Раленг, не особо, видимо, увлекающийся антиквариатом, кидает на них рассеянный взгляд, но затем, чем-то заинтересовавшись, подходит ближе. Интересует его не то, что внизу, а то, что над розетками. Внимание его привлекли наши свечи теплого бежевого цвета с тонкими прожилками, которые мы делаем сами, по старинке, из неочищенного ульевого воска.

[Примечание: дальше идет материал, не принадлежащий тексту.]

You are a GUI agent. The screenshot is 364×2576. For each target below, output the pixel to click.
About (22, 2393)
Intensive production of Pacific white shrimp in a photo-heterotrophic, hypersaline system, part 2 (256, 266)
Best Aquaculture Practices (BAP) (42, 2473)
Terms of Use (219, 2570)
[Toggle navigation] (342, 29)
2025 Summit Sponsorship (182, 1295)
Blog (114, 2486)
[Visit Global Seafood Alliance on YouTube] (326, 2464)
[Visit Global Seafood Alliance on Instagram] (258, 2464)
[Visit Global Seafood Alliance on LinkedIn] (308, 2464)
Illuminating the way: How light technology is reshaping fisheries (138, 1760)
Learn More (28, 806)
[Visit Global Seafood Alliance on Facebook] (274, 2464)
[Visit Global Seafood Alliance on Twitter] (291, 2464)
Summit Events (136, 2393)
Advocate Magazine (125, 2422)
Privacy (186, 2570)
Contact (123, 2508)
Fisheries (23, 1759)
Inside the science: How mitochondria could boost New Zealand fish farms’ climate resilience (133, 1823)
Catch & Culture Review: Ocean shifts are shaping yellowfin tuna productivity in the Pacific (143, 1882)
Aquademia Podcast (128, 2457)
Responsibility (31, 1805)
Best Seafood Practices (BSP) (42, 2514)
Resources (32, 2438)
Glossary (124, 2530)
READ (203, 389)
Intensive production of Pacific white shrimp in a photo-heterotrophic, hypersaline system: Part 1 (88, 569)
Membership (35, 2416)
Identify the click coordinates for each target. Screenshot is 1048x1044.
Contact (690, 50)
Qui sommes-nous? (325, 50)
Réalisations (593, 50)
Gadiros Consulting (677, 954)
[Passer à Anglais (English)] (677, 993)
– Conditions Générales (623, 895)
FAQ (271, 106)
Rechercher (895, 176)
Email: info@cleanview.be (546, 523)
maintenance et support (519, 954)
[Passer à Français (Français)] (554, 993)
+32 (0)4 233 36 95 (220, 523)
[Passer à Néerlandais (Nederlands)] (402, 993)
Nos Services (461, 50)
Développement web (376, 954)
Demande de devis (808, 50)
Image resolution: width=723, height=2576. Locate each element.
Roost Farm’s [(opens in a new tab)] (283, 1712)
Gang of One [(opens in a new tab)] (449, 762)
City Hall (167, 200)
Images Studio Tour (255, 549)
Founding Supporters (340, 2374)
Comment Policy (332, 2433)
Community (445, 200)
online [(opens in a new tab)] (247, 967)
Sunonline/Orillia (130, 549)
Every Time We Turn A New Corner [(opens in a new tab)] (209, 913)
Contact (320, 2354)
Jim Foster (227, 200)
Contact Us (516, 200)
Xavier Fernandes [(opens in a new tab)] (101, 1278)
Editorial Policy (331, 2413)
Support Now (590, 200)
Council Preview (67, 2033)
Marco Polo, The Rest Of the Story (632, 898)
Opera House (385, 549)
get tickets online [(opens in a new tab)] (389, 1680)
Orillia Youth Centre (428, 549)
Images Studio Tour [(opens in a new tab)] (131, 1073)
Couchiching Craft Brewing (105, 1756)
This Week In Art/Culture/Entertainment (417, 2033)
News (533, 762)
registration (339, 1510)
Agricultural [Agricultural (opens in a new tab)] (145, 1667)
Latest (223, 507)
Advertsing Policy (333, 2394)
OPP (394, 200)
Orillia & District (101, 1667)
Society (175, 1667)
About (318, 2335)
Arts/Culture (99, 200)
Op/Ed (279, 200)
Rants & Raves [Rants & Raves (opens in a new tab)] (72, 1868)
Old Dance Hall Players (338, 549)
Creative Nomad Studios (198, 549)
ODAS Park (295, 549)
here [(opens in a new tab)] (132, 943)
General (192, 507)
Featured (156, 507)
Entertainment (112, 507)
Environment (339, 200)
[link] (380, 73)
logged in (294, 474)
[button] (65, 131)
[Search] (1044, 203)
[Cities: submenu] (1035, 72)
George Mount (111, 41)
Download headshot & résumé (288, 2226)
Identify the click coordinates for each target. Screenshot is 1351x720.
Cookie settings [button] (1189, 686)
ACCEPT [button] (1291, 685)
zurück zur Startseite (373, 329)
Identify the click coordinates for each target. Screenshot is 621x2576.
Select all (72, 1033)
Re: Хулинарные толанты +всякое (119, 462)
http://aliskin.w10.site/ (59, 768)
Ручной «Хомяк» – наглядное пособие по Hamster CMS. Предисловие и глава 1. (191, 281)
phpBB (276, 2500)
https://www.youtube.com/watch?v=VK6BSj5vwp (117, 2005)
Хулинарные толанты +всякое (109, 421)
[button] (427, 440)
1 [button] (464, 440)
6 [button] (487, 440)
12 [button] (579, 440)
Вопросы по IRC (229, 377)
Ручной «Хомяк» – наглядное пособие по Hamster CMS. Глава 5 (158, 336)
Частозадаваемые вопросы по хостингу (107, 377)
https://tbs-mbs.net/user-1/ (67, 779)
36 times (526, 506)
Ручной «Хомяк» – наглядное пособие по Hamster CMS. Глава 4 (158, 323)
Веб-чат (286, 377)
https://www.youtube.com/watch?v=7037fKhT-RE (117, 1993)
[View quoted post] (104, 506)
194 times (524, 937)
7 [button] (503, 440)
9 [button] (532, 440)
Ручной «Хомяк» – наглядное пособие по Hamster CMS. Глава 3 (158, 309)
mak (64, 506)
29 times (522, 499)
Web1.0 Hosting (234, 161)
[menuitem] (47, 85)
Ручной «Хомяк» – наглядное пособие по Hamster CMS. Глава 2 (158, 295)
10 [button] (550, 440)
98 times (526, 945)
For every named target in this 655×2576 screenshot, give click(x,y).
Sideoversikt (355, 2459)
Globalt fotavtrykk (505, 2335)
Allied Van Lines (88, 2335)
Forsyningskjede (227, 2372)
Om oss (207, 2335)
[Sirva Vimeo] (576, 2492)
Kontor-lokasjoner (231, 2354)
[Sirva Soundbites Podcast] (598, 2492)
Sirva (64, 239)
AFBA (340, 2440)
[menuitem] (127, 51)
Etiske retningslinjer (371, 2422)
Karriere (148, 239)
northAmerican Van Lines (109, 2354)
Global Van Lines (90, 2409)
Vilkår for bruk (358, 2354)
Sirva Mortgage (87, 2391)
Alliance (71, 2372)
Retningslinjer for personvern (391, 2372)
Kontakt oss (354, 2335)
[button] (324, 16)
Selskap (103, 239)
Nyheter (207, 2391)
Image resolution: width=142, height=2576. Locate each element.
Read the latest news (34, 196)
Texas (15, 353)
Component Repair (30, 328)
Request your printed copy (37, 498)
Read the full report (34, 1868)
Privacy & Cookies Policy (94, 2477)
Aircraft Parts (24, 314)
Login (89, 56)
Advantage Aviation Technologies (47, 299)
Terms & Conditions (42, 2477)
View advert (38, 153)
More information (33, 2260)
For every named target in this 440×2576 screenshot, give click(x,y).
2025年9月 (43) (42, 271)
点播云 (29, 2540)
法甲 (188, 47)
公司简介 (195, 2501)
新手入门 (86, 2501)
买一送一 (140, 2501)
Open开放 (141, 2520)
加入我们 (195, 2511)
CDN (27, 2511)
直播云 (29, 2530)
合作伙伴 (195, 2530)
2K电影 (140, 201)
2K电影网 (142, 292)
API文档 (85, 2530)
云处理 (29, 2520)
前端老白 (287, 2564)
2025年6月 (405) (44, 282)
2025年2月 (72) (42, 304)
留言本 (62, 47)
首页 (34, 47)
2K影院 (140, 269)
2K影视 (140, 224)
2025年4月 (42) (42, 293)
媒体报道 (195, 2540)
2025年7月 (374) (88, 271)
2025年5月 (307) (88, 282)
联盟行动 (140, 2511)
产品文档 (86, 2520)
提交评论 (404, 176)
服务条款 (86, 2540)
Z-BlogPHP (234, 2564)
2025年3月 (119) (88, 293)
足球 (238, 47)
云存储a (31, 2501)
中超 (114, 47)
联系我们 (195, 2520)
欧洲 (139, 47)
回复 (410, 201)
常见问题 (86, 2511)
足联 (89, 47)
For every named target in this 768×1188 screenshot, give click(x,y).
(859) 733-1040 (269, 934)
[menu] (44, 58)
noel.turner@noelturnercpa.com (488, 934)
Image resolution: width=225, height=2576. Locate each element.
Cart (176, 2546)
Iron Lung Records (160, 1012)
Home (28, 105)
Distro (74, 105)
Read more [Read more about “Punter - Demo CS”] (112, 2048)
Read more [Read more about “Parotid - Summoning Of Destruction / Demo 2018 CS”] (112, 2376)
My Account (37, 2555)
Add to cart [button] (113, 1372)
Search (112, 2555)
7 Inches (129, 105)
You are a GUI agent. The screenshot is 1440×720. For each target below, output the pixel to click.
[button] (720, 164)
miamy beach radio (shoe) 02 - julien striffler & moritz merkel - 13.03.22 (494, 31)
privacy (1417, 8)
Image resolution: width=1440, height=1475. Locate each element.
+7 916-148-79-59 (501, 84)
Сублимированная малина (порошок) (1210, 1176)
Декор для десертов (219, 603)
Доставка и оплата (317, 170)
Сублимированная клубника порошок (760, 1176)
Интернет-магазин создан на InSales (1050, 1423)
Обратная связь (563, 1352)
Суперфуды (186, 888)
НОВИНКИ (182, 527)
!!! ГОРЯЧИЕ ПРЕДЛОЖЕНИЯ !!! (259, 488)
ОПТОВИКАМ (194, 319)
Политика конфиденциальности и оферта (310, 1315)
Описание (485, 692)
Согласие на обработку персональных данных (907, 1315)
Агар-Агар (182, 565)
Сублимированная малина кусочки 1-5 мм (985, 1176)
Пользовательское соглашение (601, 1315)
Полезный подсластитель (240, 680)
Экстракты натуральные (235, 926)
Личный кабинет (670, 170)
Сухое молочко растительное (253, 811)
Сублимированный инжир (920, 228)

— Странные свечи! — замечает он. — Сроду таких не видывал.
VIII
Бывало, что мы ужинали в молчании, только вилки позвякивали, — таких ужинов я опасалась больше всего. Бывало, что воздух дрожал от крика, что легче переносить, ибо любой спор длится меньше молчания, в нем бывают передышки, хотя бы для того, чтобы перевести дыхание, подыскать новые доводы. Бывало, что мы ужинали с невидимкой. Папа не замечал мамы, мама не замечала папы, и каждый из них удостаивал вниманием только меня. Бывало, наконец, — и надо признать, чаще всего, — когда наши ужины проходили под знаком перемирия, когда матушка, щадя мои нервы, а заодно и свои, снисходила до того, чтобы произнести несколько банальных фраз, несколько дежурных фраз, вроде: «Хлеба бери, пожалуйста… Телятины еще хочешь?.. Передай мне соль», или даже: «Ты заходил к такому-то?» — некий зародыш беседы, который развивался иногда до обмена десятком реплик и вносил в атмосферу известную разрядку, без которой обитатели дома Колю давно уже были бы кандидатами на отправку в приют святой Жеммы.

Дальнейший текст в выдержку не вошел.